Generally, stainless alloys only have about 1/2 to 2/3 of the fracture energy (as measured, e.g., by the Charpy or Izod impact tests) of a low-alloy carbon steel of similar hardness. The above accident was with a sword made with 440C, with a very high carbon content - if the heat treatment is not perfect, 440C is easily too brittle for swords. However, this doesn't mean that lower-carbon stainless alloys will be too brittle. For example, the above-mentioned 440A, with about 0.65% carbon, hardened to the same hardness one would use for a sword made with 1065, will only be about as tough as a 1095 sword. But this is within the acceptable range of toughness, rather than being too brittle. An even lower carbon alloy, such as 420J2, will result in a quite tough sword (although compromising on hardness and therefore edge retention).

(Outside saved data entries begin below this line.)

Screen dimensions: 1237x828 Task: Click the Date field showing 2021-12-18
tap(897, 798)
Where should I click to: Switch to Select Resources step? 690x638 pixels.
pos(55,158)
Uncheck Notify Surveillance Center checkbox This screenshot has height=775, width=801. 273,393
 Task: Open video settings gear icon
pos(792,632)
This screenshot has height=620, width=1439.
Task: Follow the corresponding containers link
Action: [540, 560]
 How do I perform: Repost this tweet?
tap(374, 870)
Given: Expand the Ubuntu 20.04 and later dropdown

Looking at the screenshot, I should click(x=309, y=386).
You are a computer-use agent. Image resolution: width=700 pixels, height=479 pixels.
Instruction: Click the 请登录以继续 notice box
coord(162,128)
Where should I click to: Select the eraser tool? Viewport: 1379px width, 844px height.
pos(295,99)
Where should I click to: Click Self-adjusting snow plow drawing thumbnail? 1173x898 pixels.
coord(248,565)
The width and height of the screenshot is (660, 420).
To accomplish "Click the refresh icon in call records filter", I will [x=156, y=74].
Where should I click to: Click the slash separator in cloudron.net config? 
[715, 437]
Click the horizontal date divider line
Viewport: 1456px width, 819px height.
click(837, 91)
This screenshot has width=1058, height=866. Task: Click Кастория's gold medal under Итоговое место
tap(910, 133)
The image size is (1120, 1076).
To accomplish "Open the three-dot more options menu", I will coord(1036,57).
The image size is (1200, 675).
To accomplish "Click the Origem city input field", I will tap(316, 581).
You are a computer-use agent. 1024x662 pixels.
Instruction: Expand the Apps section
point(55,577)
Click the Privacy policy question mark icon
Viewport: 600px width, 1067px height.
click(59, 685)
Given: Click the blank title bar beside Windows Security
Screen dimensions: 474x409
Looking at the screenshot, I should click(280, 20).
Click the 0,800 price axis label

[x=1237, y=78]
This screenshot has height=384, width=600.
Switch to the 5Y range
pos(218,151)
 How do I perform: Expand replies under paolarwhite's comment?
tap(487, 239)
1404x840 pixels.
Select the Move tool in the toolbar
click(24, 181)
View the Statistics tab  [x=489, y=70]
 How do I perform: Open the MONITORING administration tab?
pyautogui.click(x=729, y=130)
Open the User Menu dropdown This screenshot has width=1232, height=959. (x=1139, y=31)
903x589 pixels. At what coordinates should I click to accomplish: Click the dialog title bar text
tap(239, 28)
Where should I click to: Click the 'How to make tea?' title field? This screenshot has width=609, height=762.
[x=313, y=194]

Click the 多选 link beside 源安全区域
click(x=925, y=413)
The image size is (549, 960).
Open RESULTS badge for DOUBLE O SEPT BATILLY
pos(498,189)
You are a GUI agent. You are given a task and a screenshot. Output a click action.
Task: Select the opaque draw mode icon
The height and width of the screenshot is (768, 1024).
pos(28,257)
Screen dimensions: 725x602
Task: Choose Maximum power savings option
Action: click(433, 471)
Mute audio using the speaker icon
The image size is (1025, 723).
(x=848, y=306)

Almost all swords made today with 420J2 are unfit for use - not the result of the choice of alloy, but the result of being made as a cheap decorative sword, rather than being made as a properly-functional sword.

It was cheaper than carbon steel

I haven't seen any data for stainless steel prices from before 1900, but I see that stainless steel prices fell by about 70% from 1900 to 1920, compared with carbon steel prices falling by about 30% (the price had peaked in about 1900). This suggests that what stainless steel was available before 1900 was more expensive than carbon steel.

For more on the history of stainless steel, see:

• Cobb, Harold M., History of Stainless Steel, ASM International, 2010.